According to my sources, Officer Paul Miller was patrolling near a drugstore at 2500 N. Station Street when he was killed in an exchange of gunfire with two crooks, neither of whom were apprehended. He died the next day, July 18, 1928 and is buried in Sec 65 Lot 656 along the 38th Street brick fence.
In Crown Hill’s records, Frank’s name is listed as Frank Maus Fauvre and he is buried along with other Fauvres in Section 14 Lot 10
Three police officers died in 1928 in the line of duty.
We lived at 448 minerva street, and went to mary e cable grade school. I delivred the Star and news papers in this entire nieghborhood.

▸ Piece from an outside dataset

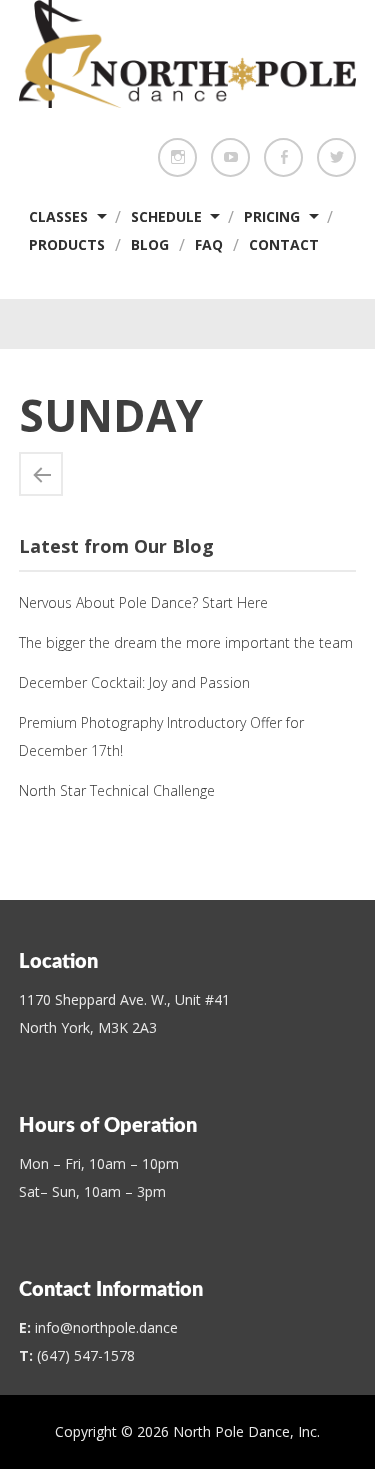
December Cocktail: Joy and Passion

In her memoirs, my grandmother, Mary Jane Conley, wrote that her father, James Conley (who worked for the Central IL RR) was transferred from Decatur, IL, to Indianapolis “sometime after November 1880.” Her family lived in the house at 293 Blake Street, where the rent was “$12 a month.” In 1889, they bought a stone house at 283 Douglas Street for “about $2,200.” Her description: “The man who built it was a stonemason so all the walls and the steps up to the front entrance were real stone with some ornamentation, and an urn on the front lawn for flowers. Also the sidewalks in front of the house and around were also stone and a step up to the carriage from the street. We had 2 pear trees, a big apple tree and a grape arbor, those luscious Concord grapes hanging in clusters. I can still see them….We used to play it was a tunnel…Quite common in middle west in those days.”